Sur le plan de l’éducation, Joe Biden propose de rendre l’université gratuite pour les familles gagnant moins de 125 000 dollars par an. Cette mesure concernerait 90% des familles noires, sud-américaines et amérindiennes. Joe Biden souhaite également effacer la dette des étudiants les plus modestes, généraliser l’accès à l’école maternelle et augmenter le financement des établissements scolaires situés dans les quartiers les plus défavorables.
Toutes ces mesures visant à « reconstruire les Etats-Unis mais en mieux » ont un coût qui doit trouver un financement sans augmenter la pression fiscale sur les classes moyennes. L’une des principales promesses de campagne de Joe Biden est de développer une économie tournée vers les classes moyennes. Joe Biden défend en effet l’instauration d’un salaire minimum de 15 dollars de l’heure au niveau fédéral contre 7,25 dollars actuellement (puis une indexation sur le salaire horaire médian).

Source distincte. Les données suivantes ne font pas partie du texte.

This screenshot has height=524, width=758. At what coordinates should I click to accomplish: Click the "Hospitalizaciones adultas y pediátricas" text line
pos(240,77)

La fiscalité est un point majeur pour les démocrates et Joe Biden prévoit d’augmenter sélectivement les impôts des américains.
Le plan démocrate se concentre essentiellement sur les hauts revenus et les entreprises. Le nouveau Président a promis aux particuliers gagnant moins de 400.000 dollars par an (28.000 euros par mois) qu’ils ne paieront pas un dollar d’impôts de plus. Le taux maximal d’imposition pour les particuliers repasserait à 39,6 % (contre 37 % actuellement) et ceux gagnant plus d’un million de dollars seraient taxés au même niveau sur le fruit de leurs investissements que sur leurs salaires.
Biden souhaite aussi relever le taux moyen d’imposition des entreprises de 21 % à 28 % (il était de 35 % avant la réforme fiscale de Trump), mais cette mesure ne sera mise en oeuvre qu’après 2021. Pour financer son projet et « ne pas encourager » les entreprises à délocaliser, il a notamment annoncé le doublement de la taxe sur les bénéfices des sociétés réalisés à l’étranger.
Arguant du fait que la guerre commerciale avec la Chine fragilise l’économie américaine, Joe Biden compte sur la communauté internationale pour faire pression sur Pékin. Mais il est clair que le poids de la Chine dans l’économie mondiale est un enjeu de taille pour la nouvelle administration qui va prendre les rênes du pays dans quelques semaines.
Ce programme économique de grande ampleur est sujet à des compromis avec le congrès et sera scruté de près par les marchés. Les hausses d’impôts prévues pourraient inquiéter les intervenants surtout si elles conduisaient à un ralentissement de la reprise attendue après la maîtrise de la pandémie.
A ce jour, les marchés se focalisent sur les bonnes nouvelles en provenance des laboratoires pharmaceutiques et l’arrivée prochaine des vaccins et en oublient les fondamentaux et la valorisation des entreprises. Les intervenants misent tout sur l’abondance de liquidités dispensées par les banques centrales et on constate de fait une réelle déconnexion entre d’un côté l’économie et la capacité bénéficiaire des entreprises et d’un autre côté la recherche de rentabilité des placements qui passe par les marchés actions.
Malgré une remontée significative des grands indices mondiaux, les disparités sont grandes entre les grandes zones géographiques (Dow Jones au plus haut alors que le CAC 40 est encore à un niveau inférieur de plus de 7% par rapport au début de l’année) et entre les secteurs.
Au cours des prochains mois les investisseurs seront attentifs à la croissance et à la solidité financière des sociétés et orienteront leurs choix sur des valeurs de croissance qui offriront une visibilité sur le long terme.